OBJECTIVES: Accurate diagnosis of neonatal seizures is critically important and is often made clinically, without EEG (electroencephalography) monitoring. This observational study aimed to determine the accuracy and interobserver reliability of healthcare professionals in distinguishing clinically manifested seizures from other neonatal movements, when presented with clinical histories and digital video recordings only.
METHODS: Twenty digital video recordings of paroxysmal movements in term and preterm infants were selected from a video-EEG database. The movements were categorized as seizure and nonseizure using EEG. Health care professionals (n = 137) from eight neonatal intensive care units (NICUs) were shown the video recordings with additional relevant clinical data, excluding EEG findings. The observers were asked to indicate which movements they considered to be seizure or nonseizure. A multirater Kappa statistic was used to assess agreement between observers and with the true diagnosis.
RESULTS: Twenty video clips (11 seizure, 9 nonseizure) were evaluated by 91 doctors and 46 other professionals. The average number of correctly identified events was 10/20. Clonic seizures were correctly identified most frequently (range 36.5-95.6% of observers). Subtle seizures were poorly identified (range 20.4-49.6% of observers). The interobserver agreement (Kappa) for doctors and other health care professionals was poor at 0.21 and 0.29, respectively. Agreement with the correct diagnosis was also poor at 0.09 for doctors and -0.02 for other healthcare professionals.

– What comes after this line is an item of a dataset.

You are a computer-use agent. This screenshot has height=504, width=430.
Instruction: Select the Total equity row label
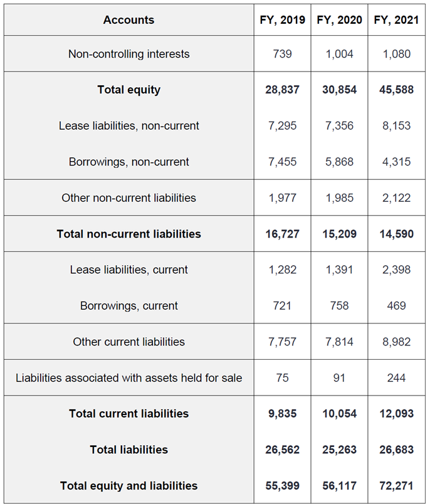pos(128,90)
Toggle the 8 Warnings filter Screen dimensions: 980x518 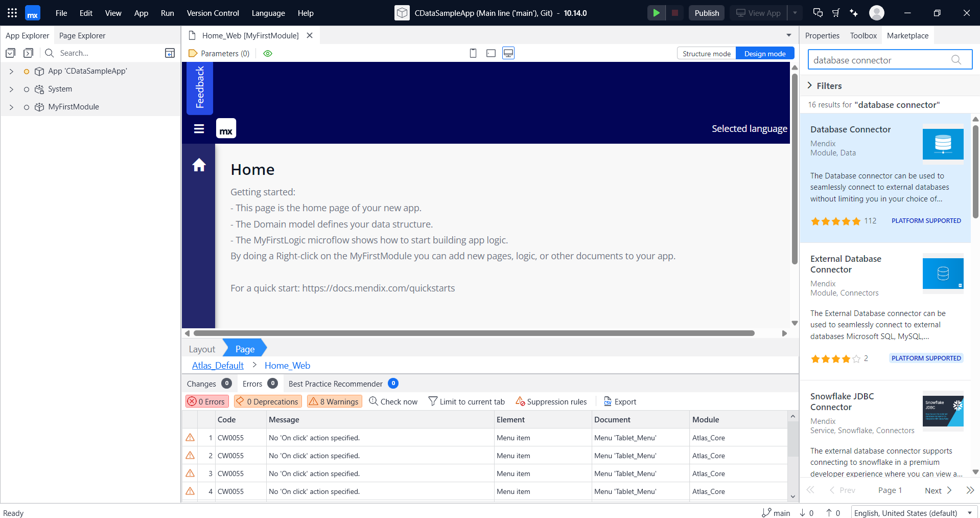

DISCUSSION: It is often impossible to accurately differentiate between seizure-related and nonseizure movements in infants using clinical evaluation alone. In addition, doctors do not have a higher capacity for discriminating between neonatal paroxysmal events than other health care professionals. Until reliable continuous neurologic monitoring of newborn babies is available, it is likely that some babies with seizures will remain undetected and others with nonseizure movements will continue to be treated with potentially harmful anticonvulsants.